ASSIGNMENT: Both the line with "[Increase quantity] (462, 152)" and the line with "Refund Policy (550, 2392)" in the records below must appear in the output, along with every line between them, exactly and with nothing added.

(Beginning of EXERCISE INPUTS)

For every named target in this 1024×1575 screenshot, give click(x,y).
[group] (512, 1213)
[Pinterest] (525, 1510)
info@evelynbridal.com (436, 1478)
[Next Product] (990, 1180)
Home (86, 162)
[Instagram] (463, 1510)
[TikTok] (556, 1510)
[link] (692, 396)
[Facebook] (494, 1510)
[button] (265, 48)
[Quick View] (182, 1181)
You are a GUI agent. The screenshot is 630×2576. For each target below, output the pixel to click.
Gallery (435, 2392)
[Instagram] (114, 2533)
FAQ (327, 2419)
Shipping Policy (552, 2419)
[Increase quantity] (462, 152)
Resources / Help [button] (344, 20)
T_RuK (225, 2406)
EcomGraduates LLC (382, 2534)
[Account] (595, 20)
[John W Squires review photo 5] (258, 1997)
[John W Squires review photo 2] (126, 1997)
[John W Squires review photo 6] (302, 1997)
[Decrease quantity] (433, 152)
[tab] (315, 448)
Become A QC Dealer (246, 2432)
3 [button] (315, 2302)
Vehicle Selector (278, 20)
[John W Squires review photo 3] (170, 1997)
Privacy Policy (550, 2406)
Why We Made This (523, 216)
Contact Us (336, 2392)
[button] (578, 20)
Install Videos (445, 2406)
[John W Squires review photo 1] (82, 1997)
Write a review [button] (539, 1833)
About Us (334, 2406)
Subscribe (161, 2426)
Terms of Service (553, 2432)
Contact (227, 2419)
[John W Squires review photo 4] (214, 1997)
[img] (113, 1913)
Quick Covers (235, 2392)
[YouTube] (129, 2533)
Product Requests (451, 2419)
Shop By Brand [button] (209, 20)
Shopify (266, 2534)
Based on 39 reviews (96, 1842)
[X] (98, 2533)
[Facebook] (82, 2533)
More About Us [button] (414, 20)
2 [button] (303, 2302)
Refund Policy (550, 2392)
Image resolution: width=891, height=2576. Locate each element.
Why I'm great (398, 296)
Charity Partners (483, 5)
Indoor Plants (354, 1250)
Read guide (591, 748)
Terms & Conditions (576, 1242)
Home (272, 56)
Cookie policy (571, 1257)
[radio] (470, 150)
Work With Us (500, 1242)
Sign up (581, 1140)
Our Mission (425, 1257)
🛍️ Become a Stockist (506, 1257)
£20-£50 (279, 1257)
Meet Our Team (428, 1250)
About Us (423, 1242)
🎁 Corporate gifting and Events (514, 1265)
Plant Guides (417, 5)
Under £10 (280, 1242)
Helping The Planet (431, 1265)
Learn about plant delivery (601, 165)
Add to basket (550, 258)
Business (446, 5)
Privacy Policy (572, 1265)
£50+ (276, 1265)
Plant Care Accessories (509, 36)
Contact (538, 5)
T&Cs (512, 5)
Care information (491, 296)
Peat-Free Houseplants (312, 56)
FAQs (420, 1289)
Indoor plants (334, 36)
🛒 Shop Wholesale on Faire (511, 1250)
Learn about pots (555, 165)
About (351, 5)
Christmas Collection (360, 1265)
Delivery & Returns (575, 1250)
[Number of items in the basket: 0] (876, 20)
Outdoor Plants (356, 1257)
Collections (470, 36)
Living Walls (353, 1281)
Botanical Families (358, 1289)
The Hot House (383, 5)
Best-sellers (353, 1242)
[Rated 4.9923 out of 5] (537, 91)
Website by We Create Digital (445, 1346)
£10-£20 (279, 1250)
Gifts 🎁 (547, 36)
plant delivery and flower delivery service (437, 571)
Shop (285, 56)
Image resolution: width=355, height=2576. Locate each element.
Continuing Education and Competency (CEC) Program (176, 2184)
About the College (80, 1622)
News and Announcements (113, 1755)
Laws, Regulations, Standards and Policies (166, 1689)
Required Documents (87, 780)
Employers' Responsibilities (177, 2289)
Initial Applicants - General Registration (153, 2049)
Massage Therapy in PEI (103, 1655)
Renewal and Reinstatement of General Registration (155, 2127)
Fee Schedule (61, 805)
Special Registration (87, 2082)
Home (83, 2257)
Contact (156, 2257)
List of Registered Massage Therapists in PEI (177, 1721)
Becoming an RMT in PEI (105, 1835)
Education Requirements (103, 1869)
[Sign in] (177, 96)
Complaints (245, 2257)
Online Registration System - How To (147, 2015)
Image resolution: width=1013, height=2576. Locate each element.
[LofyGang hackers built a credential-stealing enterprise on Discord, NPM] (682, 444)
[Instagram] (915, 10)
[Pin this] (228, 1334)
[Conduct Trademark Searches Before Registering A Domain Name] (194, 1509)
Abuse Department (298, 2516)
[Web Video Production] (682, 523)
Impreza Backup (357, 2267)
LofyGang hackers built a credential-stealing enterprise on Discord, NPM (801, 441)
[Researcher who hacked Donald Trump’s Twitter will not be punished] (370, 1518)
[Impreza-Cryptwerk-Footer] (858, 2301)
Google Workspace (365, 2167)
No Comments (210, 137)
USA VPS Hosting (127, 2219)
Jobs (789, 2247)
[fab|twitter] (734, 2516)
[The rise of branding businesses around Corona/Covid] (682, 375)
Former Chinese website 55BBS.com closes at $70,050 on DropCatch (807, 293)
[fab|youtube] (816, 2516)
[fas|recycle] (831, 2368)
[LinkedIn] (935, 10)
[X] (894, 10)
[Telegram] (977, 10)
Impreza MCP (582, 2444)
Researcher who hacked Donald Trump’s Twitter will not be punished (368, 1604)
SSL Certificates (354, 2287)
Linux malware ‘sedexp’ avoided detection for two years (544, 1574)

(End of EXERCISE INPUTS)

REPLY TO THE EXERCISE:
[Increase quantity] (462, 152)
Resources / Help [button] (344, 20)
T_RuK (225, 2406)
EcomGraduates LLC (382, 2534)
[Account] (595, 20)
[John W Squires review photo 5] (258, 1997)
[John W Squires review photo 2] (126, 1997)
[John W Squires review photo 6] (302, 1997)
[Decrease quantity] (433, 152)
[tab] (315, 448)
Become A QC Dealer (246, 2432)
3 [button] (315, 2302)
Vehicle Selector (278, 20)
[John W Squires review photo 3] (170, 1997)
Privacy Policy (550, 2406)
Why We Made This (523, 216)
Contact Us (336, 2392)
[button] (578, 20)
Install Videos (445, 2406)
[John W Squires review photo 1] (82, 1997)
Write a review [button] (539, 1833)
About Us (334, 2406)
Subscribe (161, 2426)
Terms of Service (553, 2432)
Contact (227, 2419)
[John W Squires review photo 4] (214, 1997)
[img] (113, 1913)
Quick Covers (235, 2392)
[YouTube] (129, 2533)
Product Requests (451, 2419)
Shop By Brand [button] (209, 20)
Shopify (266, 2534)
Based on 39 reviews (96, 1842)
[X] (98, 2533)
[Facebook] (82, 2533)
More About Us [button] (414, 20)
2 [button] (303, 2302)
Refund Policy (550, 2392)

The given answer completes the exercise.